Selsdon Vale and Forestdale by-election, 3 November 2022
| Party |  | Candidate | Votes | % | ±% |
|---|---|---|---|---|---|
|  | Conservative | Fatima Zaman | 983 | 46.3 | −21.1 |
|  | Green | Peter Underwood | 530 | 24.9 | +8.8 |
|  | Labour | Tom Bowell | 372 | 17.5 | +1.0 |
|  | Independent | Andrew Pelling | 168 | 7.9 | +7.9 |
|  | Liberal Democrats | George Holland | 72 | 3.4 | +3.4 |
| Majority |  |  | 453 | 21.3 |  |
| Turnout |  |  | 2,125 |  |  |
|  | Conservative hold |  | Swing |  |  |

The by-election was caused by the death of Councillor Badsha Quadir.

Park Hill and Whitgift by-election, 2 May 2024
| Party |  | Candidate | Votes | % | ±% |
|---|---|---|---|---|---|
|  | Conservative | Andrew Price | 960 | 42.9 | −10.8 |
|  | Labour | Melanie Felten | 701 | 31.4 | +7.9 |
|  | Liberal Democrats | Andrew Pelling | 295 | 13.2 | +3.9 |
|  | Green | James Cork | 229 | 10.2 | −0.4 |
|  | Independent | Mark Samuel | 32 | 1.4 | +1.4 |
|  | TUSC | Benjamin Goldstone | 19 | 0.8 | +0.8 |
| Majority |  |  | 259 | 11.6 |  |
| Turnout |  |  | 2,236 |  |  |
|  | Conservative hold |  | Swing |  |  |

The by-election was caused by the resignation of Councillor Jade Appleton.

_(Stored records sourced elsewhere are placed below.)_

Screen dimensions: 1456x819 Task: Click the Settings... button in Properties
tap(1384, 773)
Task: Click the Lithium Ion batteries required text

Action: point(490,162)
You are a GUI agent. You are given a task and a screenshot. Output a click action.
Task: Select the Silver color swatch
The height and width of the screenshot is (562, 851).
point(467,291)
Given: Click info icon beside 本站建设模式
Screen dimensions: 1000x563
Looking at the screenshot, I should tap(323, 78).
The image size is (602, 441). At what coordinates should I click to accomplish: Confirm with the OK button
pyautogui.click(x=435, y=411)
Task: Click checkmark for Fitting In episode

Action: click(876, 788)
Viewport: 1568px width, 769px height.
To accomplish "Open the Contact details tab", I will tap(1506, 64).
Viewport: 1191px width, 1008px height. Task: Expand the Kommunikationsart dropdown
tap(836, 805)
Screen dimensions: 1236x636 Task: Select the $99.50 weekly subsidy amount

Woodside by-election, 2 May 2024
| Party |  | Candidate | Votes | % | ±% |
|---|---|---|---|---|---|
|  | Labour | Jessica Rich | 2,305 | 49.3 | −1.8 |
|  | Conservative | Deborah Titilope | 1,014 | 21.7 | +3.7 |
|  | Green | Nicholas Burman-Vince | 641 | 13.7 | +0.4 |
|  | Liberal Democrats | Jahir Hussain | 487 | 10.4 | −0.9 |
|  | Taking the Initiative | Shane Sobers | 150 | 3.2 | −3.1 |
|  | TUSC | Michelle Wall | 82 | 1.8 | +1.8 |
| Majority |  |  | 1,291 | 27.6 |  |
| Turnout |  |  | 4,679 |  |  |
|  | Labour hold |  | Swing |  |  |

The by-election was caused by the resignation of Councillor Mike Bonello.